(Stored dataset items)
<<<<
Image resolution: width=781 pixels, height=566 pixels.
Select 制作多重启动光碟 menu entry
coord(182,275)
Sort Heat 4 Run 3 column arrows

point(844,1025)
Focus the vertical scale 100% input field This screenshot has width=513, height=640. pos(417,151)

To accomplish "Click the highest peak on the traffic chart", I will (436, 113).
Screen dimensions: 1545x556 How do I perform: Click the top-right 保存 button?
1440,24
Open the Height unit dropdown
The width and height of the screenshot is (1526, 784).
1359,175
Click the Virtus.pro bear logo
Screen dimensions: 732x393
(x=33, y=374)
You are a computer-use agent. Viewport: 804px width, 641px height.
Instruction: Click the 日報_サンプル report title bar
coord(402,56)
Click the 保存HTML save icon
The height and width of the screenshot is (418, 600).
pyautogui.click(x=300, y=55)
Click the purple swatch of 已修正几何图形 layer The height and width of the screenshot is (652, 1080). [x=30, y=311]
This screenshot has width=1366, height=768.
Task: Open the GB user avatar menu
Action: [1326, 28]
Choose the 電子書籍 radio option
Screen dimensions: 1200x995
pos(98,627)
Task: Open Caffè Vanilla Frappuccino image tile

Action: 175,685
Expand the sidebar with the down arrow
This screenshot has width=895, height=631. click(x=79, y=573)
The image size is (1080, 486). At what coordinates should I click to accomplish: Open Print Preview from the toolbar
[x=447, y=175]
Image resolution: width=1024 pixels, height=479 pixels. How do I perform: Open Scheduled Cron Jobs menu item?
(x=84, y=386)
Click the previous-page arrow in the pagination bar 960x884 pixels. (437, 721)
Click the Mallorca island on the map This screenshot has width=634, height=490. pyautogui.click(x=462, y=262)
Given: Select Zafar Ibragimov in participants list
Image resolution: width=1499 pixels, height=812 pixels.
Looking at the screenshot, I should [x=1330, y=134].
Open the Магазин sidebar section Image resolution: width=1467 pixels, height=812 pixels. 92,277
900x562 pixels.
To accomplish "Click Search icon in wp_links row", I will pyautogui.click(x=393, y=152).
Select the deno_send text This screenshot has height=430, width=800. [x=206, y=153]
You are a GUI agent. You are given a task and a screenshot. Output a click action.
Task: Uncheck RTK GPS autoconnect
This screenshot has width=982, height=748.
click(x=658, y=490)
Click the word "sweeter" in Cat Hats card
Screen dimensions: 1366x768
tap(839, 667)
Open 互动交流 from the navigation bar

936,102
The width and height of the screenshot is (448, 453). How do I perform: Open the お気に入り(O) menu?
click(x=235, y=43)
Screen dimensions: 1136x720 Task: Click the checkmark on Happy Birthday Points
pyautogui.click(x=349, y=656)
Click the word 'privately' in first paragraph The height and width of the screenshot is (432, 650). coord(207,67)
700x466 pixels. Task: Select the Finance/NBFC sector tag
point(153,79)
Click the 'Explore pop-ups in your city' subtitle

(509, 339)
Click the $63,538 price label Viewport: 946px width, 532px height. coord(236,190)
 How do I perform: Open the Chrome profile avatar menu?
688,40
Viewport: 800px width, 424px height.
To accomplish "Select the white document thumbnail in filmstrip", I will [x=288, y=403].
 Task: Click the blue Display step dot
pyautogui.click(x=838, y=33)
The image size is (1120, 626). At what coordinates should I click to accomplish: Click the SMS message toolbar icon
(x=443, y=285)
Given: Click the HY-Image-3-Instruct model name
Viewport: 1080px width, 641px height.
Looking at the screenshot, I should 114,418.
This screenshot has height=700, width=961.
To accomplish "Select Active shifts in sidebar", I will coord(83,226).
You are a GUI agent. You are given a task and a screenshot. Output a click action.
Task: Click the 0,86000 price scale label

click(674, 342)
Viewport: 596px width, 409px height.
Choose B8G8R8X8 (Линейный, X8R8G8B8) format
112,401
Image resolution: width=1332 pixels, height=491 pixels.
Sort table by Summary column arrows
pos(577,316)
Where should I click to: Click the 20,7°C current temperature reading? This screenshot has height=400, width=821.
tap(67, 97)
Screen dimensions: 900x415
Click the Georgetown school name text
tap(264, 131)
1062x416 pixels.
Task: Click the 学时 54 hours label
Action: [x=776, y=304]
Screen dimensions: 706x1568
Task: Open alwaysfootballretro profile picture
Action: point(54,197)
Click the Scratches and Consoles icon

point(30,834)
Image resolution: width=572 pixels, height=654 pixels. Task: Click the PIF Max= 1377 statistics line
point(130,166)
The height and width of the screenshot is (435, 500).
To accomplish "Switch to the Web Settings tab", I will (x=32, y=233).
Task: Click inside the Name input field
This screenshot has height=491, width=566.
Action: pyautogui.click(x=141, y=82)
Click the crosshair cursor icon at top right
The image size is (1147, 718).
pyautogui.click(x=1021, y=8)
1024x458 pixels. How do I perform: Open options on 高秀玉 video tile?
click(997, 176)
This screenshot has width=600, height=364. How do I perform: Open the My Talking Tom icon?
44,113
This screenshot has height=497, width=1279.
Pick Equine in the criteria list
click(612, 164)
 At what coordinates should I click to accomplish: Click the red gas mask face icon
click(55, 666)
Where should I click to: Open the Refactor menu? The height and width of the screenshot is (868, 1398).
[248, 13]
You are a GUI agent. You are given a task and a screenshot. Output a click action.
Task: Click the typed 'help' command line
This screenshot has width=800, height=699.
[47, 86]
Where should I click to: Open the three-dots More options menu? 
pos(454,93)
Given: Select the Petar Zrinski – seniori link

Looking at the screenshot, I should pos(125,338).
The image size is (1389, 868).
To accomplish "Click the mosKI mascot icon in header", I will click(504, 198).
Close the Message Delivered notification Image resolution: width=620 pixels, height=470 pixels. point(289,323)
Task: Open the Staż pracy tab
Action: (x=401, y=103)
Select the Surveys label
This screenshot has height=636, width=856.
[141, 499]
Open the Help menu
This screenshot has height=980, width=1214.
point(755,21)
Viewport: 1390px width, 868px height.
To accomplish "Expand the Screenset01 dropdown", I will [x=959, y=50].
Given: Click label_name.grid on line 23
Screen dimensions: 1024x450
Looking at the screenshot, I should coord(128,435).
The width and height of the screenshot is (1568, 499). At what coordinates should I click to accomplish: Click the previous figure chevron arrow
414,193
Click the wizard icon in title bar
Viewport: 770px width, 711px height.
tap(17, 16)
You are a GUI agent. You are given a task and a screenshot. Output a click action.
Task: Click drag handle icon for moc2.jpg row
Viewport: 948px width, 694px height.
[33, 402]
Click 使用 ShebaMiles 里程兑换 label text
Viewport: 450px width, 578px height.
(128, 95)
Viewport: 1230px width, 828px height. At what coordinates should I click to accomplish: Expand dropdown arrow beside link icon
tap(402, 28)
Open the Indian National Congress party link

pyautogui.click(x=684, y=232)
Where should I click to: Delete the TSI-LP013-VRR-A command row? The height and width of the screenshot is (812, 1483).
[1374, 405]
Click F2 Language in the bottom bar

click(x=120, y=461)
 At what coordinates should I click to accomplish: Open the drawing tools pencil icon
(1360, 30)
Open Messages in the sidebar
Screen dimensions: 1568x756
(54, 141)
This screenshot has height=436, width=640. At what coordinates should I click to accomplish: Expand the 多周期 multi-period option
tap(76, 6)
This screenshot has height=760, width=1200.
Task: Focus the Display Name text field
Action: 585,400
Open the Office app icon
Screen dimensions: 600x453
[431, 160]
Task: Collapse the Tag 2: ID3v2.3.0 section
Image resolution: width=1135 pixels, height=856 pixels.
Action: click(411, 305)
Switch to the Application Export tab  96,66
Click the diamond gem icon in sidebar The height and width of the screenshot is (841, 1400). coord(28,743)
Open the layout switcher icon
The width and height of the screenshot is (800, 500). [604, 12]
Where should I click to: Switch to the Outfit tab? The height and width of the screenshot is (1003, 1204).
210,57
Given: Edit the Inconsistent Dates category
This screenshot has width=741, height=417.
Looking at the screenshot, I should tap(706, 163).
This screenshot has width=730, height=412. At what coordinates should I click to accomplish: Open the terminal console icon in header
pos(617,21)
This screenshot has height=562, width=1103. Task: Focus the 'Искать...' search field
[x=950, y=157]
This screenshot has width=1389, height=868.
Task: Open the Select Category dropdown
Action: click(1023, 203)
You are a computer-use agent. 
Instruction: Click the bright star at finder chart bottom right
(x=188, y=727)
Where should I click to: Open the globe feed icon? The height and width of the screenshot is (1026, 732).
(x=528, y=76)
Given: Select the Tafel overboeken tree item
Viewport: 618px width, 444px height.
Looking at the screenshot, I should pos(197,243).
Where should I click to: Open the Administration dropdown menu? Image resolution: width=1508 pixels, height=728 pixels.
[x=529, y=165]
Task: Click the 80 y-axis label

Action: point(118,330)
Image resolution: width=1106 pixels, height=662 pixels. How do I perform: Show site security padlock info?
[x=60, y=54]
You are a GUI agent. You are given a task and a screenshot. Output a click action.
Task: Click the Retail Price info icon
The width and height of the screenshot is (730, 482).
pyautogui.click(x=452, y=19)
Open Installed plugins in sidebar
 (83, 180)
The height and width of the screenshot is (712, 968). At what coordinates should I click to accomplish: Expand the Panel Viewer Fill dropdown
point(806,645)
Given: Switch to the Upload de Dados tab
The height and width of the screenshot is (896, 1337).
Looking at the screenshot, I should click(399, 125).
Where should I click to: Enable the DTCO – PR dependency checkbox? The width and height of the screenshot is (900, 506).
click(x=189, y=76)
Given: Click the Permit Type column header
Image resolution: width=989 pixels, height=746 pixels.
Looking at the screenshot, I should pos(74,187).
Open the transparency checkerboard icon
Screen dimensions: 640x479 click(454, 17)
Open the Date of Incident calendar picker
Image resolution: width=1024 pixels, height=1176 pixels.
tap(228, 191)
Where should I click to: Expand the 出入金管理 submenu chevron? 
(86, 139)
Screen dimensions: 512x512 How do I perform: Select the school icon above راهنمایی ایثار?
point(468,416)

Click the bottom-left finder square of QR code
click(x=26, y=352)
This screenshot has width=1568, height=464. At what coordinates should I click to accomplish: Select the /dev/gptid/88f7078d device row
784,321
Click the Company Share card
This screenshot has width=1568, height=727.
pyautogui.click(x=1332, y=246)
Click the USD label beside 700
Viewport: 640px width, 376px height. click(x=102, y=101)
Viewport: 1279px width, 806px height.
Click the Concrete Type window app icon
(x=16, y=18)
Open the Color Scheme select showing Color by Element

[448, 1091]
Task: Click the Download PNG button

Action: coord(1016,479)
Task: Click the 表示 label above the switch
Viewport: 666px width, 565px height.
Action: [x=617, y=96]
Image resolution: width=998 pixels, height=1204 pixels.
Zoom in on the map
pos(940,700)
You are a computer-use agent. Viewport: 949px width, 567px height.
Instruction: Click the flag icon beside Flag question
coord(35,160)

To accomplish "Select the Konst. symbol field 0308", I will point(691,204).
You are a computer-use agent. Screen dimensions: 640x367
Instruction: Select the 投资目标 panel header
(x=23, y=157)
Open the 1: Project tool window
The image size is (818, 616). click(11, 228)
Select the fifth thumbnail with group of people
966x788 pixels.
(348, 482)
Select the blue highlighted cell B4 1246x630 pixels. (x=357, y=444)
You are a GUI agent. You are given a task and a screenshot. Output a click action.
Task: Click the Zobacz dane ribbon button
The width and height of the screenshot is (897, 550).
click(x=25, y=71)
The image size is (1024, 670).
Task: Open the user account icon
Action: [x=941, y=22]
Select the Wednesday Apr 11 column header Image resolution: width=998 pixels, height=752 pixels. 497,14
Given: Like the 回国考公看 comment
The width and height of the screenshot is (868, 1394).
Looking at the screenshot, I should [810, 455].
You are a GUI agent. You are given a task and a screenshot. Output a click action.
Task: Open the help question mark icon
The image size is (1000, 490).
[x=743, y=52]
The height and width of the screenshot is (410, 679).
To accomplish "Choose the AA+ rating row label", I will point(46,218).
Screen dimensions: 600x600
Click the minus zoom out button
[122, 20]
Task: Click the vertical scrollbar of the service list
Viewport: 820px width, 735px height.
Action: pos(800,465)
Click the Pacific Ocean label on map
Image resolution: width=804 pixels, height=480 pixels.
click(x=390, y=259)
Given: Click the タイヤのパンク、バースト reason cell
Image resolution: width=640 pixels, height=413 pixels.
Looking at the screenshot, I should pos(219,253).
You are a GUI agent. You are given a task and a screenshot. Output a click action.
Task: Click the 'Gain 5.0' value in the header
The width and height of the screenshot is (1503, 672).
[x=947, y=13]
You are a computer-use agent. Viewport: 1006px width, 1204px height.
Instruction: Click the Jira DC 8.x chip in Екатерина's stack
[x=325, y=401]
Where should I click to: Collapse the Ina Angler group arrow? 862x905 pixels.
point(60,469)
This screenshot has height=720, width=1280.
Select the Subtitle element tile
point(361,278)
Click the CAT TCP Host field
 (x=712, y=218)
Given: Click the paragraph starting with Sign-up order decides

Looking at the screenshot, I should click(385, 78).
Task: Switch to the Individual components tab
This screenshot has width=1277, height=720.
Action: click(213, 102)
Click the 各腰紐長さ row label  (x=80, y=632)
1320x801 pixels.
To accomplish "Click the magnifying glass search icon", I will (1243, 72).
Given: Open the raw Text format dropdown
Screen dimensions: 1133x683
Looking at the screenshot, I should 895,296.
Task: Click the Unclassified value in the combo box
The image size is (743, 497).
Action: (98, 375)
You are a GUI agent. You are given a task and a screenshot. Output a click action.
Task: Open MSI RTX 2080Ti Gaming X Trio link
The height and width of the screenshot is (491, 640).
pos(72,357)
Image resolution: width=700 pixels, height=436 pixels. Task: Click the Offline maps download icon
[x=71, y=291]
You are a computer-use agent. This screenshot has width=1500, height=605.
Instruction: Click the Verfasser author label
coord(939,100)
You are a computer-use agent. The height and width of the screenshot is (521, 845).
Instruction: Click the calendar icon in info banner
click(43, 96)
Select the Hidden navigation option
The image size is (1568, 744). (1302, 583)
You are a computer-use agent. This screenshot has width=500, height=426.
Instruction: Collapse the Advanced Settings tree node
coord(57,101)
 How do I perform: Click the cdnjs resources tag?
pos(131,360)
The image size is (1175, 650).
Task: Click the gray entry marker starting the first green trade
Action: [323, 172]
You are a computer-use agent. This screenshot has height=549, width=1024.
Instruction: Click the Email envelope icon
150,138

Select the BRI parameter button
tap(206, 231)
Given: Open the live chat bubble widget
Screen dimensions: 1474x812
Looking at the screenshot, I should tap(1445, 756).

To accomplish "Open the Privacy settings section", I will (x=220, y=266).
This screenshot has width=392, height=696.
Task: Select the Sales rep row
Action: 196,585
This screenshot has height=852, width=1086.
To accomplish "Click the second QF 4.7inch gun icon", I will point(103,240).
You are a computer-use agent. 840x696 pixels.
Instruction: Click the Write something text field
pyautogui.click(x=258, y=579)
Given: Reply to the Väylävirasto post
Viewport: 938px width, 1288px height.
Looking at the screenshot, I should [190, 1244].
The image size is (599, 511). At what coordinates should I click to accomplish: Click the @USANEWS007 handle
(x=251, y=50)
>>>>
__Task instructions__
Using the data above, transcribe the lines that run from the line with "Click the 'Explore" to the line with "Viewport: 800px width, 424px height.", both ends kept, and output nothing else.

__Solved problem__
Click the 'Explore pop-ups in your city' subtitle

(509, 339)
Click the $63,538 price label Viewport: 946px width, 532px height. coord(236,190)
 How do I perform: Open the Chrome profile avatar menu?
688,40
Viewport: 800px width, 424px height.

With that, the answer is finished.